## Activity
Please output the section of the listing below that opens with the line containing "[Pinterest] (606, 404)" and closes with the line containing "App (253, 32)", exactly and with nothing else.

## Records provided
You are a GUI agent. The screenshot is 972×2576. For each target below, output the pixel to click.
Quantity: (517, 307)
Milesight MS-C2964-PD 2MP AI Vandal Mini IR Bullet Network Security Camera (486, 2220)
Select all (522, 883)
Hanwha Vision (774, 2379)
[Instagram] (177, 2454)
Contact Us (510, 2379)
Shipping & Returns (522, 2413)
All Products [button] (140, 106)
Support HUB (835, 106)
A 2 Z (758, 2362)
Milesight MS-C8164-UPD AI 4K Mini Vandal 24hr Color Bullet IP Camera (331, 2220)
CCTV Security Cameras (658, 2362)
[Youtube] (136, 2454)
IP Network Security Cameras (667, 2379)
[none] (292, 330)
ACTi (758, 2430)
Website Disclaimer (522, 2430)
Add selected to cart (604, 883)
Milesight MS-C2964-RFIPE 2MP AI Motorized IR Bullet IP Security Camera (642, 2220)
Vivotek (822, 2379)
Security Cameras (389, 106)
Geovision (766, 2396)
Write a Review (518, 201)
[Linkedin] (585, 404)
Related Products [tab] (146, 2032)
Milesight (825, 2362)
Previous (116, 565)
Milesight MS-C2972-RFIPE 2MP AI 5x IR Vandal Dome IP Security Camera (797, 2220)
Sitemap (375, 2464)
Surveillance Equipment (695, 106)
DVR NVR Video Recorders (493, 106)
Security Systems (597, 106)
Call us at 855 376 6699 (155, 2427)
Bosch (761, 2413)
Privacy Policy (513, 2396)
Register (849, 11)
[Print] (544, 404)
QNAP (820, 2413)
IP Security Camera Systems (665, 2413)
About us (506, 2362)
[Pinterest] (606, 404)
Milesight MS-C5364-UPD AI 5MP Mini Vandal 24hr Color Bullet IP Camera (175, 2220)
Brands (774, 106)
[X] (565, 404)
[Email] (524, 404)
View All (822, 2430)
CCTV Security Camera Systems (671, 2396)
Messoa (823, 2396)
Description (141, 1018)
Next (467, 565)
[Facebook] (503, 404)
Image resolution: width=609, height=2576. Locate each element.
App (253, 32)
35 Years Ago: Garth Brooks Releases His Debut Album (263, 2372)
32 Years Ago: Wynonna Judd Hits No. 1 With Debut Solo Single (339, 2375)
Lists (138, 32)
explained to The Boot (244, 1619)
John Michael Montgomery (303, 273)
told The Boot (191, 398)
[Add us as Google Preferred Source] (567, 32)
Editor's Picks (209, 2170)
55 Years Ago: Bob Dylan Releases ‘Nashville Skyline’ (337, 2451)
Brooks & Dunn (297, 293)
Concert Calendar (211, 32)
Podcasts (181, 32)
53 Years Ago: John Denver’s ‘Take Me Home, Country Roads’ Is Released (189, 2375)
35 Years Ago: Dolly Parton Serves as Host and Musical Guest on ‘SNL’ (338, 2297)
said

## Solution for this exercise
[Pinterest] (606, 404)
Milesight MS-C5364-UPD AI 5MP Mini Vandal 24hr Color Bullet IP Camera (175, 2220)
Brands (774, 106)
[X] (565, 404)
[Email] (524, 404)
View All (822, 2430)
CCTV Security Camera Systems (671, 2396)
Messoa (823, 2396)
Description (141, 1018)
Next (467, 565)
[Facebook] (503, 404)
Image resolution: width=609, height=2576. Locate each element.
App (253, 32)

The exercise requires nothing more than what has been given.